While dramatic progress has been made in the understanding of the role of PD-L1, in the maintenance of gut homeostasis and inflammatory disease, it is far from complete. It is clearly established that PD-L1 is critical to gut mucosal tolerance. Abnormality in PD-L1 expression and/or signaling was observed in gut chronic inflammatory diseases such as Crohn’s disease (CD), ulcerative colitis (UC), celiac disease, as well chronic infections such as Helicobacter pylori (Figure 1). However, how and why these abnormalities occur and their impact on disease development and progression requires further investigation. Furthermore, a more extensive understanding of the PD-L1 intrinsic signaling in cells implicated with the discussed GI pathologies is warranted. The impact of the membrane associated versus soluble form of PD-L1 in gut health and diseases warrant further investigation. With this consideration, the role of commensal and dysbiotic microbiota in the regulation of these immune checkpoints should be further investigated.

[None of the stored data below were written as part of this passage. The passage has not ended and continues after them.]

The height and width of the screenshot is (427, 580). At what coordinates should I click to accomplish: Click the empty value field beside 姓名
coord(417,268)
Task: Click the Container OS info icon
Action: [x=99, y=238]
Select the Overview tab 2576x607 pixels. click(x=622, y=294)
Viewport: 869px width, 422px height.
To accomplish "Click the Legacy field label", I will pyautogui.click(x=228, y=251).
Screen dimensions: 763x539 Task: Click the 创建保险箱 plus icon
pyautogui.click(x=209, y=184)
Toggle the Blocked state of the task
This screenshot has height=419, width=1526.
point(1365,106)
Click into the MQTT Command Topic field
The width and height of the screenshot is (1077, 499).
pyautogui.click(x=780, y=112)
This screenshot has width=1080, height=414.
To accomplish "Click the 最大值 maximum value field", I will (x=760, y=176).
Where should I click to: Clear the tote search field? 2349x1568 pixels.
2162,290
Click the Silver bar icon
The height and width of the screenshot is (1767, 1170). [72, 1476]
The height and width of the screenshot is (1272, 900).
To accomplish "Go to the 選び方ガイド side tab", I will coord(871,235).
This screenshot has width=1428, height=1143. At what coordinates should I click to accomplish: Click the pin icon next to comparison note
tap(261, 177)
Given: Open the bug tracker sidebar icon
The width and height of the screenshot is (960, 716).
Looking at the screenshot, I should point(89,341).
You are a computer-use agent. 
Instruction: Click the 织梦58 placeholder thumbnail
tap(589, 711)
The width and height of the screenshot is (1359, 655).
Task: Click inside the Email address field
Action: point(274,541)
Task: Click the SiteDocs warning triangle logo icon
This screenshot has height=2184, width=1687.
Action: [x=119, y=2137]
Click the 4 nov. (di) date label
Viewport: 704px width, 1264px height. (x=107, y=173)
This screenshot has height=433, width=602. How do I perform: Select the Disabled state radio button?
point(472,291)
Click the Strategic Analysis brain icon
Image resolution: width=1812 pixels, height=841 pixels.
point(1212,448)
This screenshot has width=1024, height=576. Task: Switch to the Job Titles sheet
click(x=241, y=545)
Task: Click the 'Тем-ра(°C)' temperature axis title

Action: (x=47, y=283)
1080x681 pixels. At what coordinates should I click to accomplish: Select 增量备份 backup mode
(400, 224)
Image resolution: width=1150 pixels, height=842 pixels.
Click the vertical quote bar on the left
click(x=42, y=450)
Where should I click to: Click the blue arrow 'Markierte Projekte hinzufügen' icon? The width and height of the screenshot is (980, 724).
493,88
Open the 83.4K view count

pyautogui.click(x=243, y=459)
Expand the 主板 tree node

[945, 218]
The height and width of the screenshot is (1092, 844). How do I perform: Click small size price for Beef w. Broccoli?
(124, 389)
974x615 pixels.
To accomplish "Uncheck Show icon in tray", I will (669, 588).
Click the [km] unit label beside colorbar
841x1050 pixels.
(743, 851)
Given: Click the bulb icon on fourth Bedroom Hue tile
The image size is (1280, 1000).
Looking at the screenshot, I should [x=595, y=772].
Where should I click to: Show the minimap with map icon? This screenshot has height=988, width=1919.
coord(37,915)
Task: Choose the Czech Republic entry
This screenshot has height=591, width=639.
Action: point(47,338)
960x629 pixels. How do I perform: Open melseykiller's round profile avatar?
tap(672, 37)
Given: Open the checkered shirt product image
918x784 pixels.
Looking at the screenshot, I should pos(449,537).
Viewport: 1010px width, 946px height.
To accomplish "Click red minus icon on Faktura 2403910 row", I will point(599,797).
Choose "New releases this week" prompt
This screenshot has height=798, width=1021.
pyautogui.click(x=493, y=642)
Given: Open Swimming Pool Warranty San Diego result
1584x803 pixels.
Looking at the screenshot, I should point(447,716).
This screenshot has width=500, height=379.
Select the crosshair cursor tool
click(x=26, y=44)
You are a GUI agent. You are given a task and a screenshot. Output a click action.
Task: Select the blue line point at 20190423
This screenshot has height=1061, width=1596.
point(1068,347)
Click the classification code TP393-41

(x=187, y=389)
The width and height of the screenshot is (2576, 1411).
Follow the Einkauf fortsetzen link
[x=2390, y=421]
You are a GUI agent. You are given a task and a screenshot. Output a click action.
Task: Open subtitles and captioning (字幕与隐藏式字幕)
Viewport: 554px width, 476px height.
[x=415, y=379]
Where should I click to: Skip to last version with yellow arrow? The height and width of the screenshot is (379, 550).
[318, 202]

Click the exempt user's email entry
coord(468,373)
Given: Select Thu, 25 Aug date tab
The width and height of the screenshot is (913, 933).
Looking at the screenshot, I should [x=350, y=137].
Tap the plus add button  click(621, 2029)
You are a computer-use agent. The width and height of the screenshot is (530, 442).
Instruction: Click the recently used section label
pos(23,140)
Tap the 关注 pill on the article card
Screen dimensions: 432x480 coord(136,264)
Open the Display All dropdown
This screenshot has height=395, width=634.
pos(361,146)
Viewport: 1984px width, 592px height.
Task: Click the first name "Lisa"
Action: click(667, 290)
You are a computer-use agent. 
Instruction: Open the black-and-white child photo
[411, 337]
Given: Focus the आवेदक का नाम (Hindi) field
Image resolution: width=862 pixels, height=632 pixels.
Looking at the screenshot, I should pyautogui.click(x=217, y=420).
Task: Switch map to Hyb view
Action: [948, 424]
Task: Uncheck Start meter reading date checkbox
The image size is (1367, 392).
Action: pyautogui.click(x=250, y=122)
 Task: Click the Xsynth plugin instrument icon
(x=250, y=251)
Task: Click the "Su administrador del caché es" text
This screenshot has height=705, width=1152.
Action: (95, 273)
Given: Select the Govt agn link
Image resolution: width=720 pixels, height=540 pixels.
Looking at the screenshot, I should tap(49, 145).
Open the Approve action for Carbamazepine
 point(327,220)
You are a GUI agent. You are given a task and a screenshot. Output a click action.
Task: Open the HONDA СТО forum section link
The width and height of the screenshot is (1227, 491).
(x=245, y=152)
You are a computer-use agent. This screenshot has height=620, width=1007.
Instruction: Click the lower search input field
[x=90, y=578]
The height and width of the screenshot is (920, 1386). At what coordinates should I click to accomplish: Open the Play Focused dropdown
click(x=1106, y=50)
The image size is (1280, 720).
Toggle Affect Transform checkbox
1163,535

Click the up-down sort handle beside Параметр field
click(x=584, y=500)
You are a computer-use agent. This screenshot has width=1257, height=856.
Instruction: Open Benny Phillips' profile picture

Finally, the mechanisms contributing to the regulation of PD-L1 expression and its interaction with other positive and negative B7 co-stimulators during gut homeostasis and chronic inflammatory diseases are only at the beginning of understanding. Therefore, further studies are needed to address these key gaps in the field and provide a scientific basis for the design of novel PD-L1 targeting approaches for the treatment of chronic inflammatory disease of the gut.
Figure 1. The role of PD-L1 in the gut homeostasis and pathologies which affected PD-L1 expression and/or PD-L1/PD-1 signaling.